[Document section]:
•••

Last year, you couldn’t get away from car companies that were experiencing some serious scandals. First, it was Honda with the airbags, then Mitsubishi took a turn with their emissions issues, and then, by far, the heavy hitter, Volkswagen emerged with a scandal of their own. For Honda, the airbag issues are far from over and they’ve posted serious losses as they seek to make reparations for people harmed by the airbags and to fix those airbags that have yet to deploy. Mitsubishi’s fate was questionable as they didn’t have the same type of financial backing as the big name guys. Volkswagen’s scandal caused some pretty serious backlash for the German automaker.
Unless you spent the past couple of years under a carefully placed rock, you’ve probably heard something about the VW scandal. To make a long story short, VW was found to have cheated on several different emissions tests for their diesel engines, thus making claims that they were a great deal more efficient than they actually are. Not only that, but their diesel engines were pumping out an insane number of toxins into the atmosphere, you know, like the United States needs more air quality issues.
Volkswagen was apologetic and offered to make the necessary fixes to the numerous vehicles that were affected, but their admission of guilt did not come without consequences. Due to the recalls and the amount that VW was forced to pay out for their mistake, they lost over eighteen billion dollars this year. Even for a top name automaker, that is quite a sizable loss of money. Volkswagen rode out their scandal and made a solid effort to hide from the press for a while this summer, but their issues didn’t go away completely.

•••

[Questions]:
A) In the article about the car company scandals, how much money did Volkswagen lose this year?
B) Carry on the article about the car company scandals from the point where it stops.

[Collected data entries]:

•••

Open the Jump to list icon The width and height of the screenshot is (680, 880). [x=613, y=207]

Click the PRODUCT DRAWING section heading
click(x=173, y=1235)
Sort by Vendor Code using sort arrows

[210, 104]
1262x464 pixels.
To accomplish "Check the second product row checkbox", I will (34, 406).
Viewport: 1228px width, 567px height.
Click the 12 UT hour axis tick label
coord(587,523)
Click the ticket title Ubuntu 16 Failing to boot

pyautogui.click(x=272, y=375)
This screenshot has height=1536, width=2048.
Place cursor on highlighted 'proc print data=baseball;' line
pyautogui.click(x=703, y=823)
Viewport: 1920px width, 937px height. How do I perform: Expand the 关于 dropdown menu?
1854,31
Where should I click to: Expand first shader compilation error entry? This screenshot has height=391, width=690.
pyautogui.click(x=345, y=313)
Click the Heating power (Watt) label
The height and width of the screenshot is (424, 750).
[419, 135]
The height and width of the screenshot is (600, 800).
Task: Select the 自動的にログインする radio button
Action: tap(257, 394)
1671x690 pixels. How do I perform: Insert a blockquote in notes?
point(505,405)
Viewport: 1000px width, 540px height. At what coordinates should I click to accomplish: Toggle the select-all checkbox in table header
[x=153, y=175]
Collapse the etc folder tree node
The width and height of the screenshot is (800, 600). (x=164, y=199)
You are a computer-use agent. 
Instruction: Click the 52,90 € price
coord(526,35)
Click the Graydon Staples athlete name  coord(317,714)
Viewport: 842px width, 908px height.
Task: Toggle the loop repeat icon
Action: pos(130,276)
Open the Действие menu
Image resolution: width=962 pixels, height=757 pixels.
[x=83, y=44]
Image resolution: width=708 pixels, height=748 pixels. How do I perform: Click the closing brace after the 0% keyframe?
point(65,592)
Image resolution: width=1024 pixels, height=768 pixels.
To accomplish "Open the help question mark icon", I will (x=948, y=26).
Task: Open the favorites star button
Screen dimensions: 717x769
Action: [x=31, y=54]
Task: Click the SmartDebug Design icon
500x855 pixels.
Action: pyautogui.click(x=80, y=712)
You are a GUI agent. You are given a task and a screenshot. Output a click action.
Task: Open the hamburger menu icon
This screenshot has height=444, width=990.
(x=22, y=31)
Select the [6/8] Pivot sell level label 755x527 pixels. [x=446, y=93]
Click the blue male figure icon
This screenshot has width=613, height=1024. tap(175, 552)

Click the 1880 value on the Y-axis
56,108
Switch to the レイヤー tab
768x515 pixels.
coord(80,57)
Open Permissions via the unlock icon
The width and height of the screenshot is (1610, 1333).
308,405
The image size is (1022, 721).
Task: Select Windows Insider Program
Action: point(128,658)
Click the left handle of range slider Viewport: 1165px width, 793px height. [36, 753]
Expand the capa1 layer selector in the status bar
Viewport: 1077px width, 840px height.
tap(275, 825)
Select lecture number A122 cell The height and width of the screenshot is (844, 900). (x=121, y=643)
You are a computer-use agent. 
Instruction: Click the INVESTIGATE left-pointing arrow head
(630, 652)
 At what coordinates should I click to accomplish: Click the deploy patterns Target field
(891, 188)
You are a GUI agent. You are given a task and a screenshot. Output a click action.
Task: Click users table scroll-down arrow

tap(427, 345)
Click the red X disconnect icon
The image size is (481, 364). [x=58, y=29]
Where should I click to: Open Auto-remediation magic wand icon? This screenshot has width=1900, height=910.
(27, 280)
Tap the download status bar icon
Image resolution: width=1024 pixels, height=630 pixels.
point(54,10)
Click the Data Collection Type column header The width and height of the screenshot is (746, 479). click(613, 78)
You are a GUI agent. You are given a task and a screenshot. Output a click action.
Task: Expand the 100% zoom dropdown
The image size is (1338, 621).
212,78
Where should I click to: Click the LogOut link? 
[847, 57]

•••

[Answers]:
A) Over eighteen billion dollars.

B)
For the first time, in a long time, Volkswagen posted a loss for the year. In 2015, they posted profits over ten billion dollars, this year they’ve lost an estimated twenty percent of their revenue. Of course, they’ve paid dearly for their mistake, but have they paid enough? A stunning number of cars were impacted by their scandalous behavior, and people are still reeling with the lack of choices they have when it comes to their vehicles. Volkswagen took a major financial hit, and they say their reputation has been damaged tremendously, but people are still buying their cars here in the United States.
Certainly, there are people who’ve taken the purchase of a Volkswagen vehicle off their possible shopping list for their new car, but people ARE still buying them, and they’ll likely post a profit again soon. So, have they paid deeply enough? It seems as though they took a slap on the wrist, walked away with their tails between their legs, and were back at it in six months. For the people whose cars were affected by the scandal, they’ve been left with terrible choices, as their cars don’t have the value they would if this hadn’t happened, and if they keep the vehicles, they’ll have issues selling in the future.
Volkswagen claims their number one priority post-scandal is to increase their standing with the public again. They want to be back in favorable eyes, but we have to question if they really deserve that right away. They, knowingly, messed with their engines to make them seem better than they were, all the while allowing them to pump out a lot more in terms of emissions than was previously thought. They didn’t just mess with the people who were fleeced into owning these diesel engine vehicles; they messed with all of us.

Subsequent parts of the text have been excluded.